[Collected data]
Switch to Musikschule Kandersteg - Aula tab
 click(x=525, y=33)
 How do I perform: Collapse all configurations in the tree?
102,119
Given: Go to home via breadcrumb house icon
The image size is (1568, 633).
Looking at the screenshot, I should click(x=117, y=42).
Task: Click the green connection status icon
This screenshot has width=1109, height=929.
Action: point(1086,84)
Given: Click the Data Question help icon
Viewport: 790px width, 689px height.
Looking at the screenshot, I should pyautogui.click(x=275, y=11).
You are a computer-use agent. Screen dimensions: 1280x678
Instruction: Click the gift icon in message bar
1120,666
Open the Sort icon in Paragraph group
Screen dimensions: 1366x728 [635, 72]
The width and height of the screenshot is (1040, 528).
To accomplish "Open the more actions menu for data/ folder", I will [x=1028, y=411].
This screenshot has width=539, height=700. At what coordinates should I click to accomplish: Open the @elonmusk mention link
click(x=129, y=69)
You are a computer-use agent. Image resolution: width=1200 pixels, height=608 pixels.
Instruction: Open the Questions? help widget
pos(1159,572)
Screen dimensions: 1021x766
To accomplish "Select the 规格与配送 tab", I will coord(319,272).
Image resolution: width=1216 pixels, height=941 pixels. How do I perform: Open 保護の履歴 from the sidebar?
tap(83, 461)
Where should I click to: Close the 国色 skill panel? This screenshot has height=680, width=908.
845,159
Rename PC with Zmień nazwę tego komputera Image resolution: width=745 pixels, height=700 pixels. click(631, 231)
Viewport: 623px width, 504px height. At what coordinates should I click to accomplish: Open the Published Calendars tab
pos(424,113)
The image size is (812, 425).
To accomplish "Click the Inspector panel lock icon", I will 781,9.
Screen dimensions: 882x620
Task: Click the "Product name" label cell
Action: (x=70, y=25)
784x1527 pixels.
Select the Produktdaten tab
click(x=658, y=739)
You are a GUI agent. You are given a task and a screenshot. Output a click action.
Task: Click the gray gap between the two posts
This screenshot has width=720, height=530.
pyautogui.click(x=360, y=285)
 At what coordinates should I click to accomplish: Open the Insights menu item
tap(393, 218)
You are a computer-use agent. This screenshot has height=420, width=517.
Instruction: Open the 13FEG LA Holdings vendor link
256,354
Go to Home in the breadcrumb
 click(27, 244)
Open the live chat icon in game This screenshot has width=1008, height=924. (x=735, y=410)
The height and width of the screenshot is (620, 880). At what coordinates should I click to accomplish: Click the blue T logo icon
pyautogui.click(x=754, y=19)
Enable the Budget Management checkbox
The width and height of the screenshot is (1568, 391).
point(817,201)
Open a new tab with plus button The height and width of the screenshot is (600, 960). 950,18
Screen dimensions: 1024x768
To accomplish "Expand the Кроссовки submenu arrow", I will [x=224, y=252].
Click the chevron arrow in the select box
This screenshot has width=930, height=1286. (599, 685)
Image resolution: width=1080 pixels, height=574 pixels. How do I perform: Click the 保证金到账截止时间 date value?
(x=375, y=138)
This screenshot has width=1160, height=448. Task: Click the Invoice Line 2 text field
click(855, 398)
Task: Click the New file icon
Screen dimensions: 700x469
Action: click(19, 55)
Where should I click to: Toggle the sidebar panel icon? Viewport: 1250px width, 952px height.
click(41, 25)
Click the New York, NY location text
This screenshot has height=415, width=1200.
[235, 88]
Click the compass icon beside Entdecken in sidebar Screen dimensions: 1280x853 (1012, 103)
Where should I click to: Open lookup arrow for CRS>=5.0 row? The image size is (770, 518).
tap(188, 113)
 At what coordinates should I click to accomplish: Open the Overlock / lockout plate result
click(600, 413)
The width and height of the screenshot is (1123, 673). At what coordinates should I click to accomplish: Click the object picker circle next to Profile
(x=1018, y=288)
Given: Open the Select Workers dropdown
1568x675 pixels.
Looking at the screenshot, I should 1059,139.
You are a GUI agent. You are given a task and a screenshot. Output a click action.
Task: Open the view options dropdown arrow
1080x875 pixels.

Prompt: From the records above, copy each line in which the string "with" occurs.

Answer for this exercise:
Rename PC with Zmień nazwę tego komputera Image resolution: width=745 pixels, height=700 pixels. click(631, 231)
Open a new tab with plus button The height and width of the screenshot is (600, 960). 950,18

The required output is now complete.